Hughes v. Neely

On Motion for Rehearing or to Transfer to Banc

PER CURIAM.

In view of appellants’ contention, in their motion for rehearing or to transfer to the Court en Banc, that the trial court erred in refusing to hear evidence on alleged affirmative defenses, we point out that appellants misconceive the character of these actions and the rulings we have made concerning them. In the first place, these were not actions for possession; and as we noted no such action can be maintained until the life estate ends, so that the matter of allowance for improvements could only be an issue at that time. Moreover, these were not class actions for complete adjudication of title, as was Moore v. Moore, Mo.Sup., 329 S.W.2d 742, but were in *11effect for declaratory relief determining that judgments in prior cases were void and did not affect the contingent remainder interests of these plaintiffs in the land involved.
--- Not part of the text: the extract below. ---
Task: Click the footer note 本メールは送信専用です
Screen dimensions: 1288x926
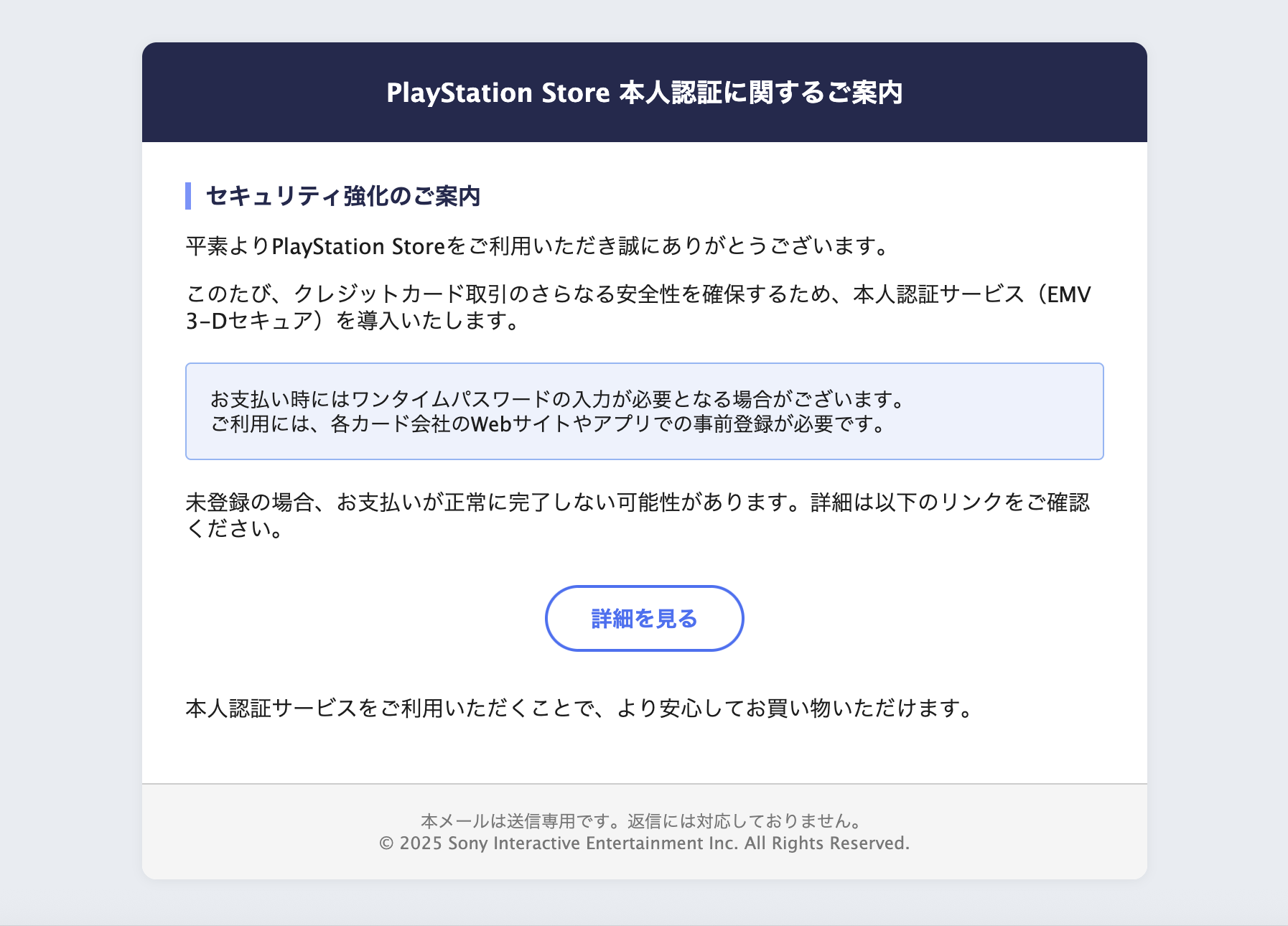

We have held that the judgments purporting to wipe out and destroy the contingent remainders were absolutely void, showing on the face of the record (the facts stated in the pleadings and found in the decree) that the court had no authority, power or jurisdiction to render such judgments because the facts stated conclusively showed that the plaintiffs therein had no cause of action for such judgments and had no right thereto whatever. Therefore these judgments could not bind anyone or protect anyone. This is entirely different from cancellation or rescission for fraud or failure to comply with procedural requirements which would only make a judgment voidable. A judgment void on the face of the record “may be entirely disregarded or declared inoperative by any tribunal in which effect is sought to be given to it. * * * It has no legal or binding force or efficacy for any purpose or at any place. * * * It may be attacked by a person adversely affected by it, in any proceeding, direct or collateral and at any time. * * * [T]he situation is the same as it would be if there were no judgment.” 30A Am.Jur. 198 Sec. 45, also p. 780, Sec. 863; 49 C.J.S. Judgments § 401, p. 794; American Law Institute Restatement of Judgments, Sec. 11; Noyes v. Stewart, 361 Mo. 475, 235 S.W.2d 333; Davison v. Arne, 348 Mo. 790, 155 S.W.2d 155; Rhodus v. Geatley, 347 Mo. 397, 147 S.W.2d 631; Guhman v. Grothe, 346 Mo. 427, 142 S.W.2d 1; Truesdale v. St. Louis Public Service Co., 341 Mo. 402, 107 S.W.2d 778, 112 A.L.R. 135; Gray v. Clement, 296 Mo. 497, 246 S.W. 940; Charles v. White, 214 Mo. 187, 112 S.W. 545, 21 L.R.A.,N.S., 481; Jewett v. Boardman, 181 Mo. 647, 81 S.W. 186. Appellants’ motion for rehearing or to transfer to the Court en Banc is overruled.